- [ACTION ITEM]
Below are the records. Retype exactly the lines between the lines holding "The width and height of the screenshot is (868, 468)." and "Switch to the Images tab", inclusive.
━━━
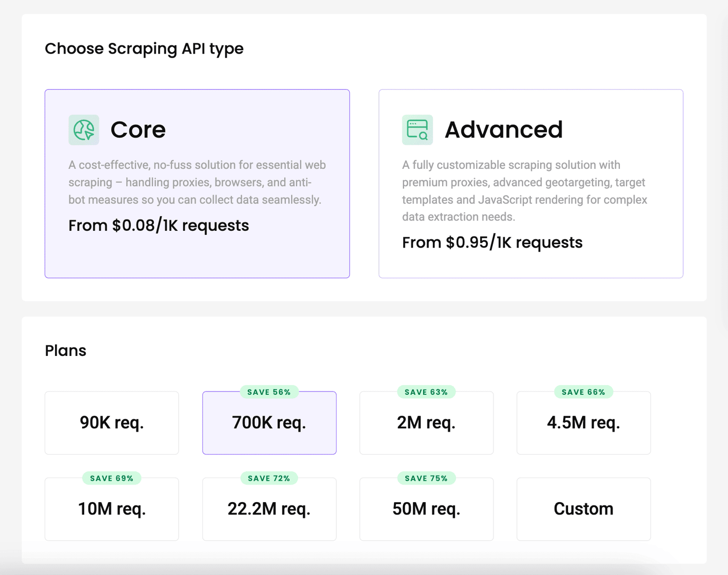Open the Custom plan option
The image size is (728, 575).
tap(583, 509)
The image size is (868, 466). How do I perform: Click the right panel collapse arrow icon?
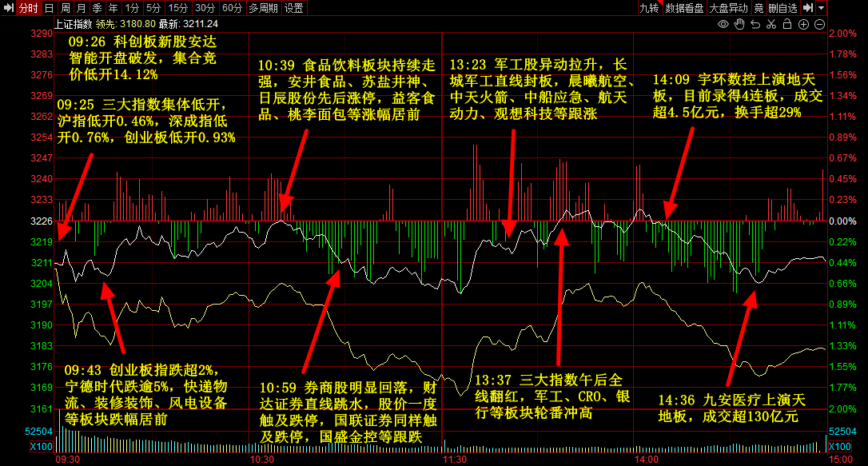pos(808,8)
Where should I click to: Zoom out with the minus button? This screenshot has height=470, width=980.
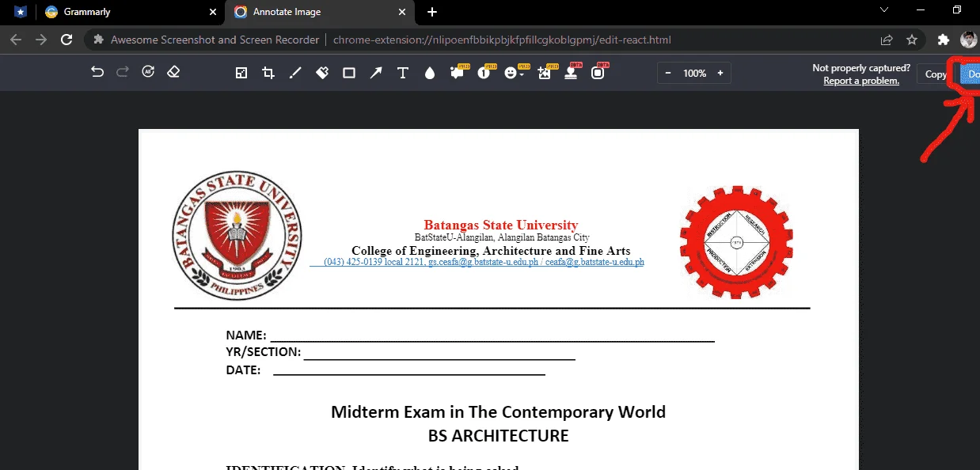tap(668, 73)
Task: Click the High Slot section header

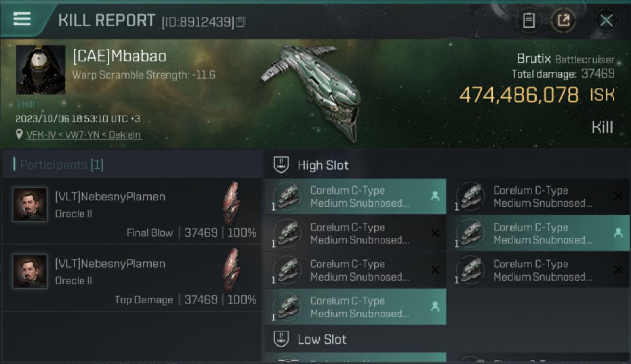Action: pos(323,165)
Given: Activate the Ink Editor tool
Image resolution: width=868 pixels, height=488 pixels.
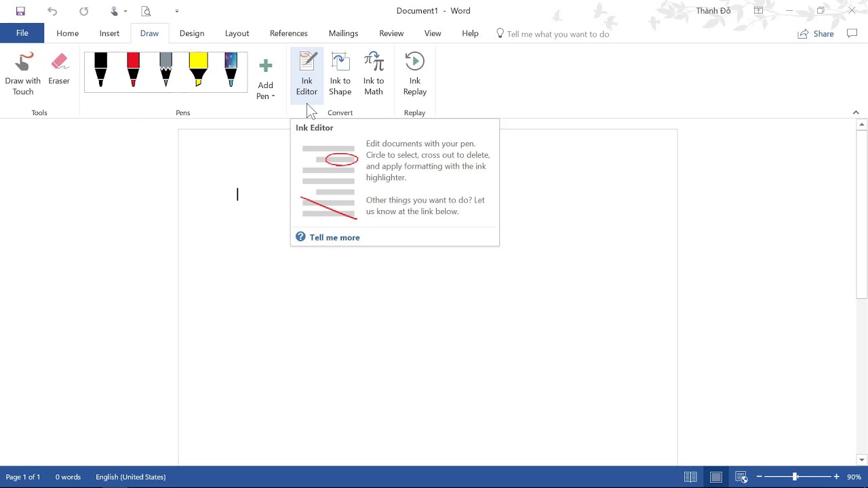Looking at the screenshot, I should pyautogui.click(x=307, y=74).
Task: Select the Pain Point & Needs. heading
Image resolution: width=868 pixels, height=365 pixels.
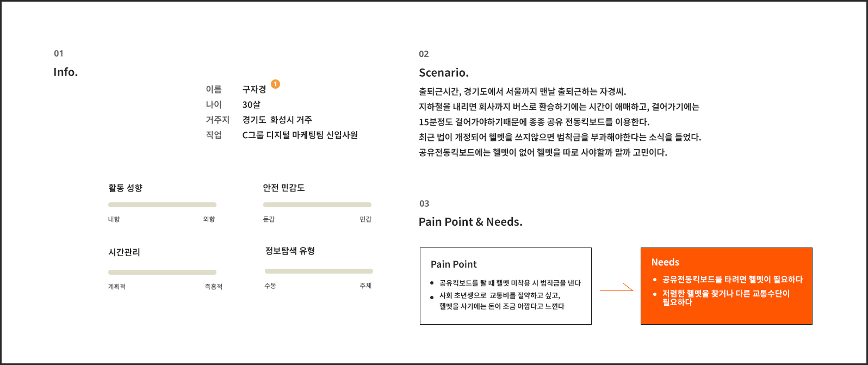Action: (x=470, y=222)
━━━
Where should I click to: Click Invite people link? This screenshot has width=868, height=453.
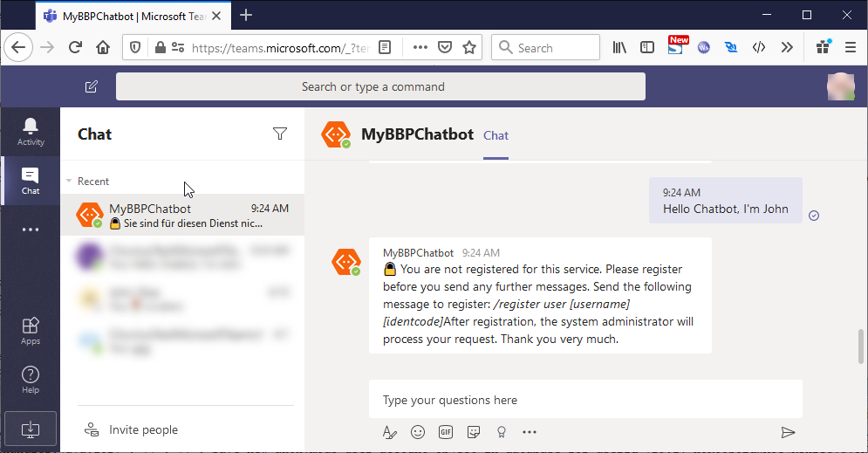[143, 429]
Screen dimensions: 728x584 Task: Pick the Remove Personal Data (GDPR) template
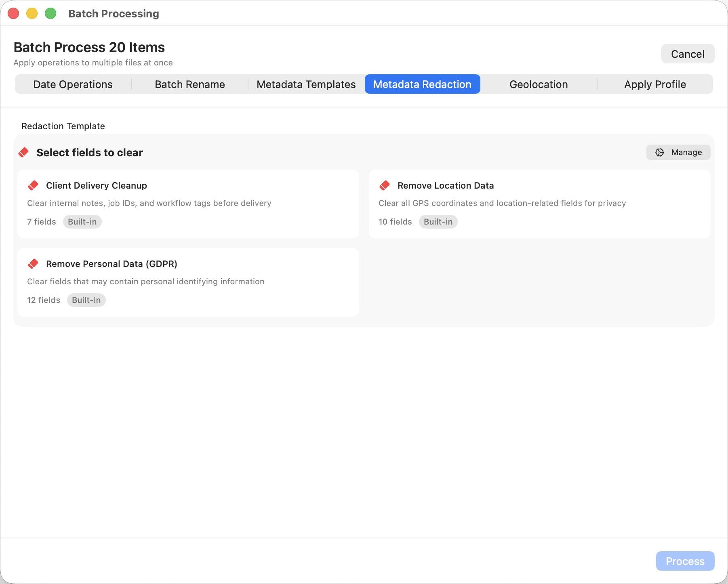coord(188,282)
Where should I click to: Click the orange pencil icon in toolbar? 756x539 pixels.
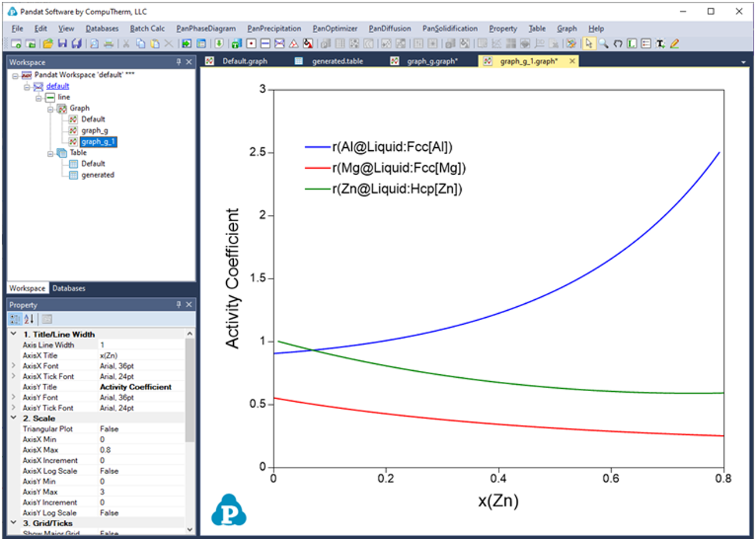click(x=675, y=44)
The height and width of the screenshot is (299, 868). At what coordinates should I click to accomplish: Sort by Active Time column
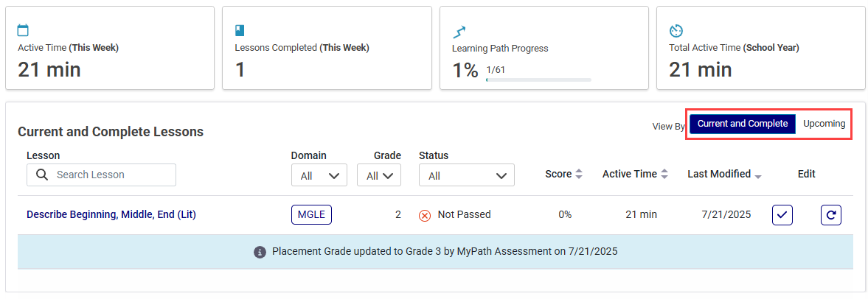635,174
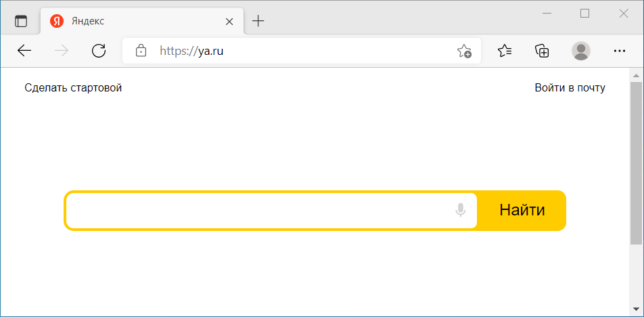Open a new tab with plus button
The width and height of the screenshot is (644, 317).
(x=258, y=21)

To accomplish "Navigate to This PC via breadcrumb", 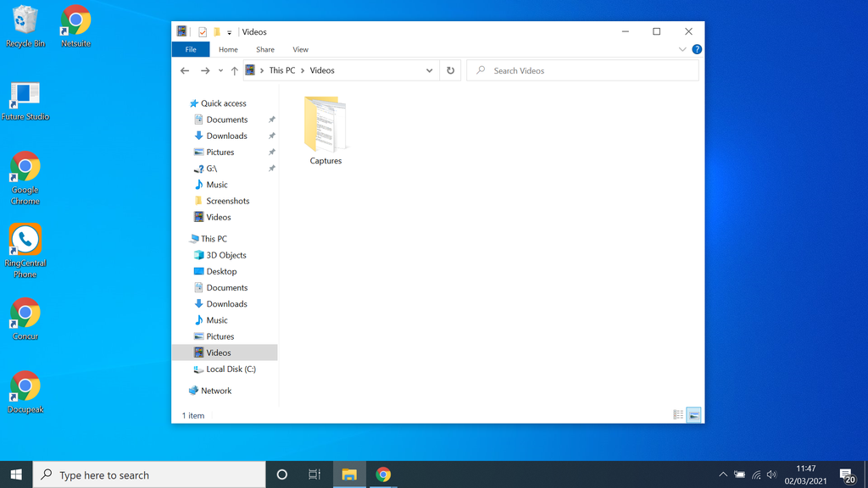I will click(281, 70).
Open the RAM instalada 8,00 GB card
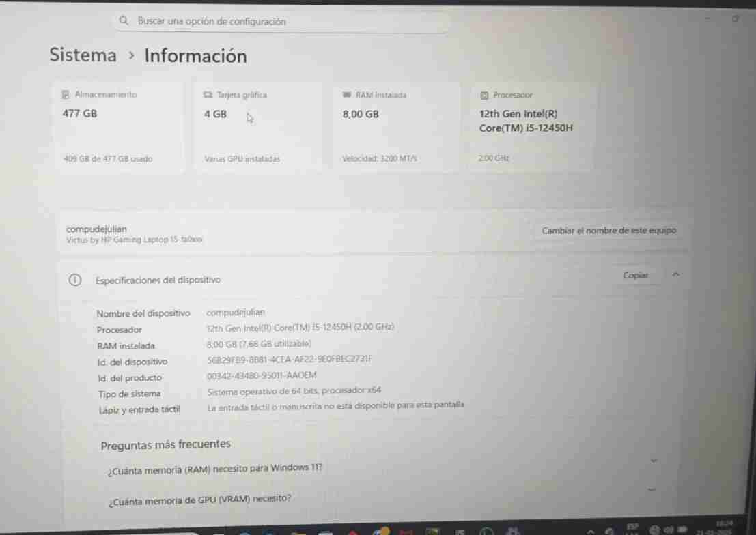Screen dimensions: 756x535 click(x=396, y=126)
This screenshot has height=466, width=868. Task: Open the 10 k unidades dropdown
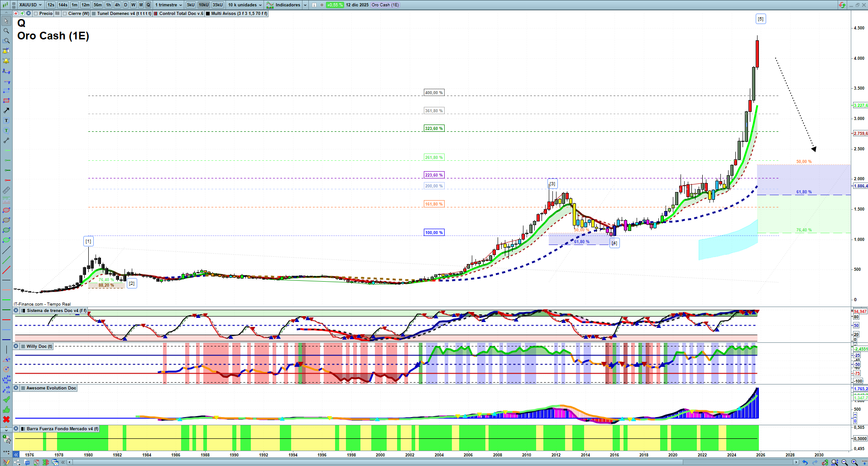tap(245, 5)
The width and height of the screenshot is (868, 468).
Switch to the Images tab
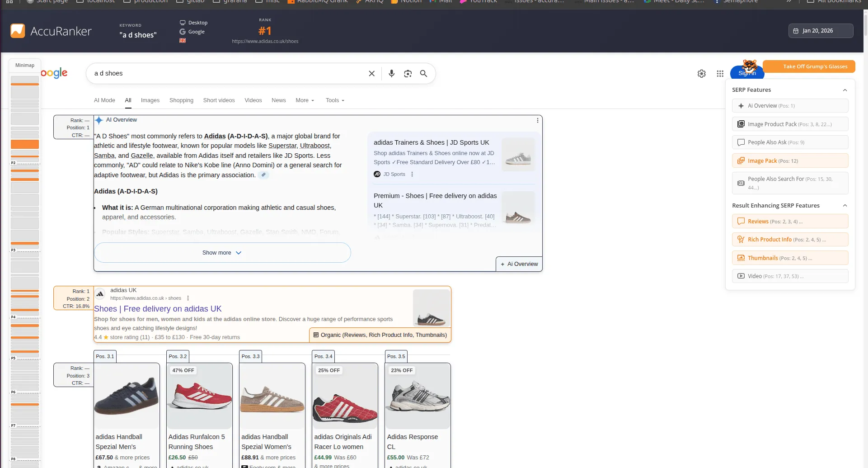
━━━
- [WORKED SOLUTION]
The width and height of the screenshot is (868, 468).
Switch to the Images tab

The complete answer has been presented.